MATERIAL FOR THIS TASK –
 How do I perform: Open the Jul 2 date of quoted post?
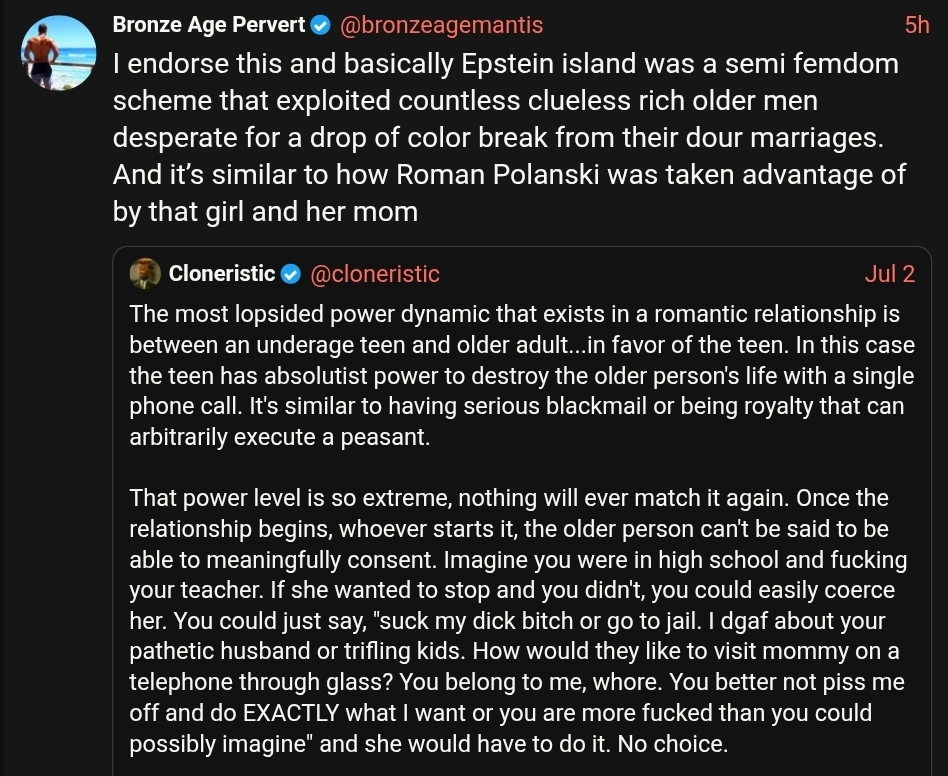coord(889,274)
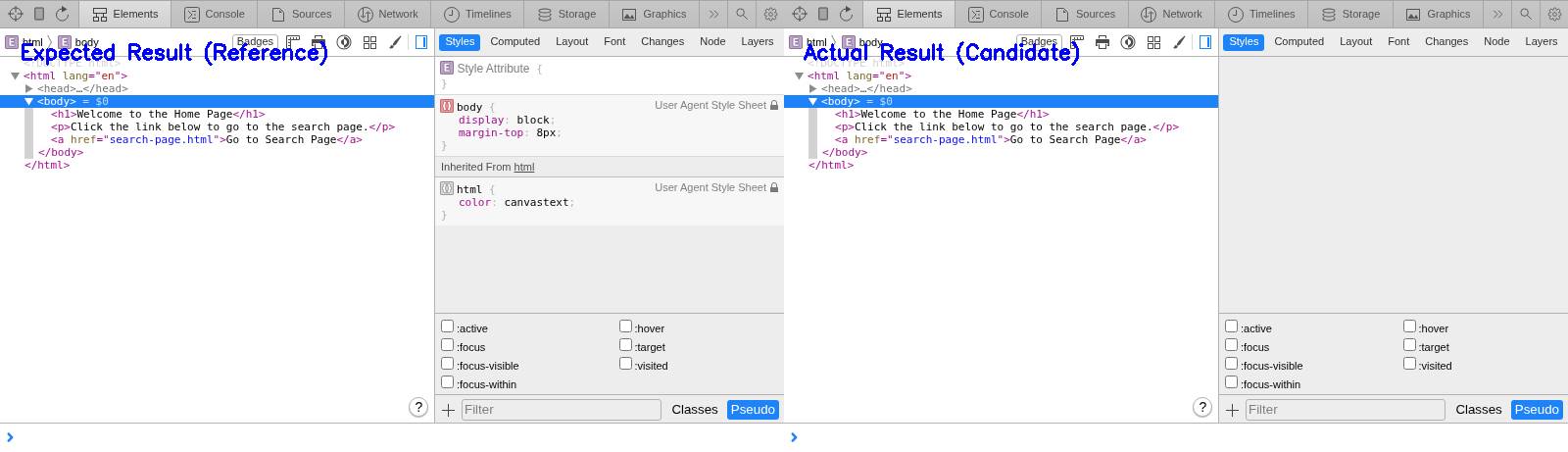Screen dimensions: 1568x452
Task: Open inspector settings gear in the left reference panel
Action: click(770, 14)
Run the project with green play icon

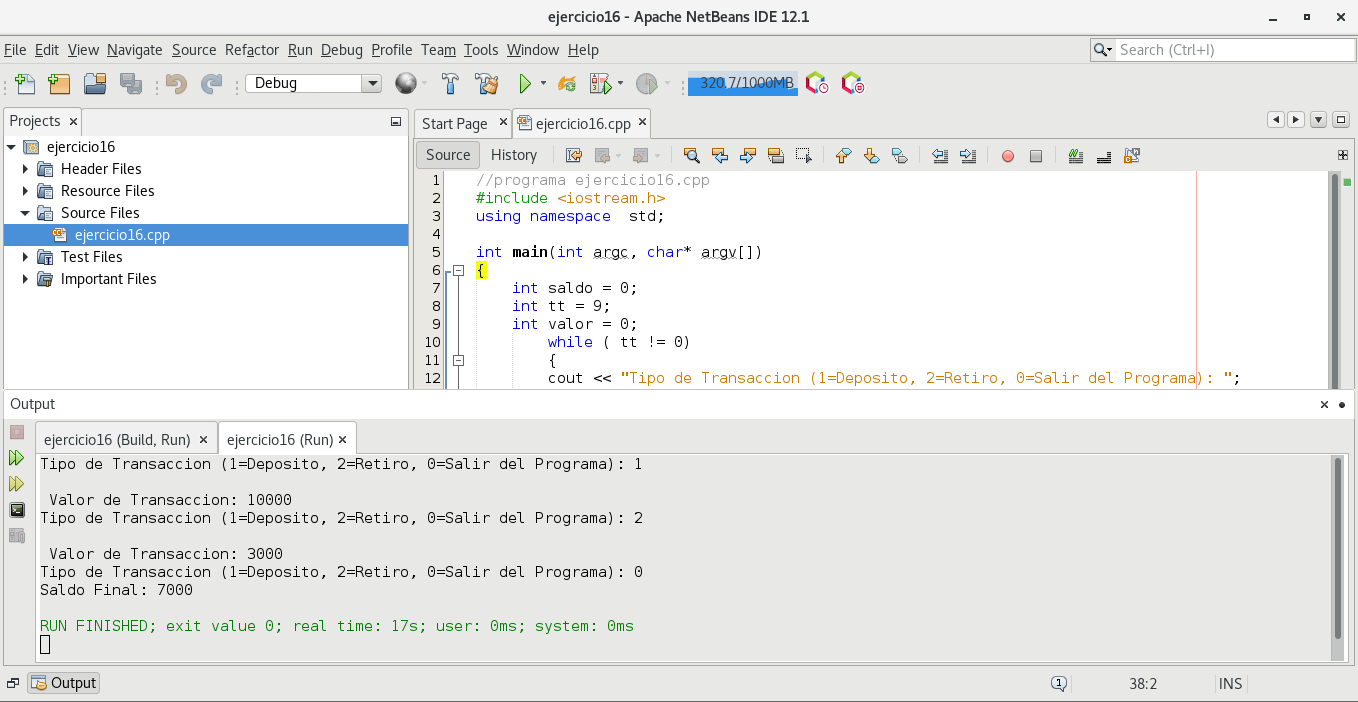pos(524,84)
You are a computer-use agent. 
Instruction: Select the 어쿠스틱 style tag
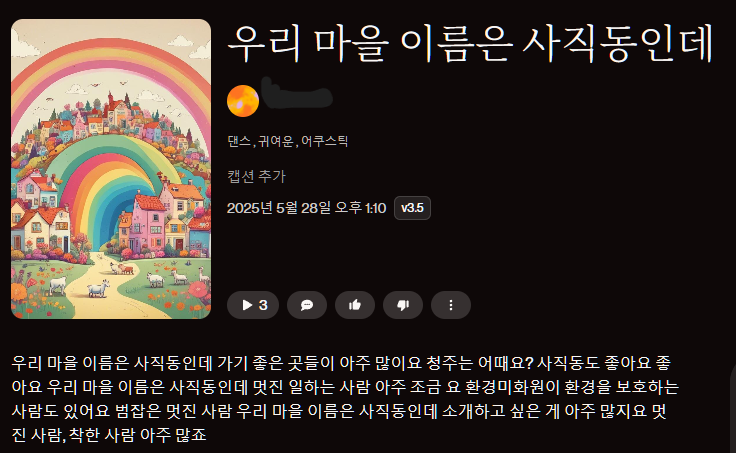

TASK – What's needed is every record restated exactly, pictures excluded.

EXERCISE RESPONSE –
 How do I perform: Open the Jul 2 date of quoted post?
coord(889,274)
Screen dimensions: 1568x452
Task: Open inspector settings gear in the left reference panel
Action: click(770, 14)
Run the project with green play icon

pos(524,84)
You are a computer-use agent. 
Instruction: Select the 어쿠스틱 style tag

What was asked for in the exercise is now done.